A3143 横濱今昔写真蔵
現在の伊勢佐木町3丁目中ほどから2丁目方向を望む。通り左側に見える建物は、明治大正期から存在する活動写真館(映画館)の「喜楽座」。その向かい側には、同じく明治大正期から存在する邦画専門活動写真館の「又楽館」が写っているが、この後まもなく閉館している。喜楽座も後継の映画館が平成期に入って閉館したことによりすでに存在しないが、右側手前角に建っているビルは「ラ・モーダビル」として、横浜大空襲を乗り越えて今日まで現存している。
ラ・モーダビルの所在地は伊勢佐木町3丁目99番地。
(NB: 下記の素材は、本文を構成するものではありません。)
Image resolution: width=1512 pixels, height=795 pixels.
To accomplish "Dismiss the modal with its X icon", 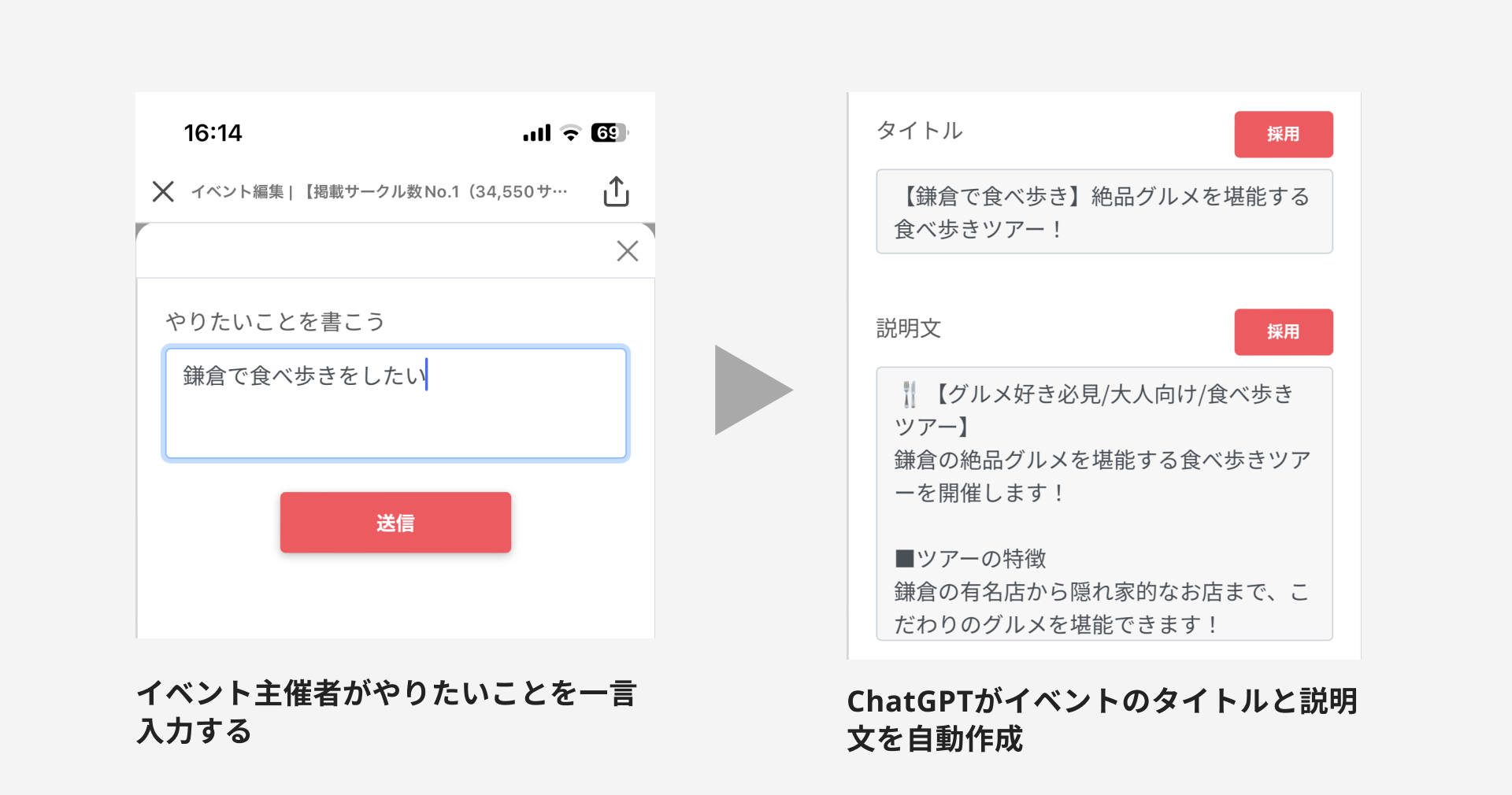I will (627, 251).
建物の竣工年や当時の建物名は定かではないが、昭和5年(1930)撮影の当古写真に写っていることの状況証拠や、同年刊行の「横浜市商工名鑑」に該当番地で「山田貴金属店」が営業していることが関東大震災後で最古の情報であることを見るに、少なくとも昭和5年(1930)までに建設されたことは確かなようである。翌年昭和6年(1931)の官報では「山田合名会社」、昭和7年(1932)の官報では「丸東商店横浜支店」、昭和11年(1936)の「東京・横濱近懸職業別電話名簿」では「松田食器店」が当地で営業していたのが確認できる。戦後の昭和34年(1959)からしばらくは「洋食屋小西」が営業していた。「ラ・モーダビル」の名称が現れるのは平成期に入ってからのことである。
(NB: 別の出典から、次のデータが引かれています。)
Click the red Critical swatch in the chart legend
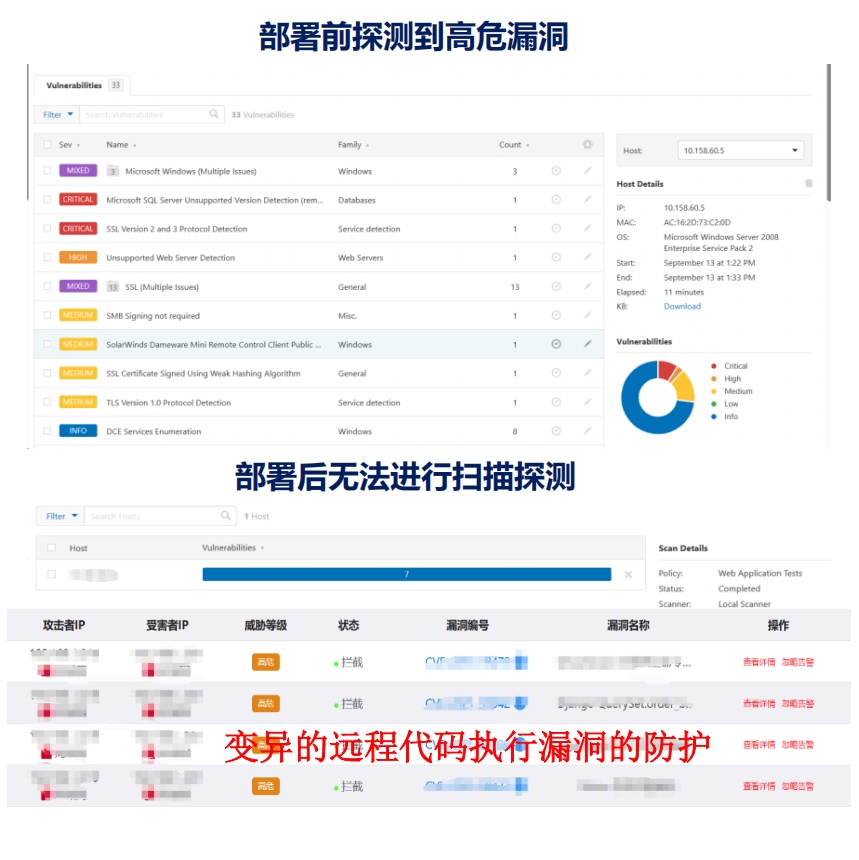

喜楽座は、明治13年(1880)に「羽衣座」の名称で開業した劇場で、明治32年(1899)に関外地区一帯で発生した雲井大火で建物が焼失した後、建て直して営業再開した際に喜楽座と改められた。明治大正当時の建物は、旧来の商屋建築の上に洋風の塔屋を乗せた和洋折衷建築。通りを行き交う人々の目を引き、毎公演が満員御礼となるほどの活況を呈していたという。伊勢佐木町界隈には他にも多くの劇場や芝居小屋が存在していたが、活動写真館(映画館)が増え始める大正初期になってその多くが活動写真館へと転業した一方、この喜楽座はそのまま劇場として営業を継続。一方で映画の良さも取り入れ、芝居中のワンシーンに映画の映像を組み入れるなどした「連鎖劇」と呼ばれるハイブリット型公演で人気を博した。大正4年(1915)には建物を西洋風に改築し、収容人数も2000人へと拡大した。しかし、その8年後の大正12年(1923)に発生した関東大震災で建物が倒壊。すぐに当古写真に写る建物を再建したが、その後は劇場としての営業を取りやめて映画館営業一本となった。昭和5年(1930)に日本活動写真株式会社(現 日活)が運営を引き継いで「横浜日活会館」に改称。さらに「横浜日活映画劇場」、最後は「横浜オスカー」となり、平成14年(2002)に閉館するまで続いた。横浜オスカー時代の建物は今も「横浜日活会館ビル」として現存しており、ゲームセンターやボウリング場が入居している。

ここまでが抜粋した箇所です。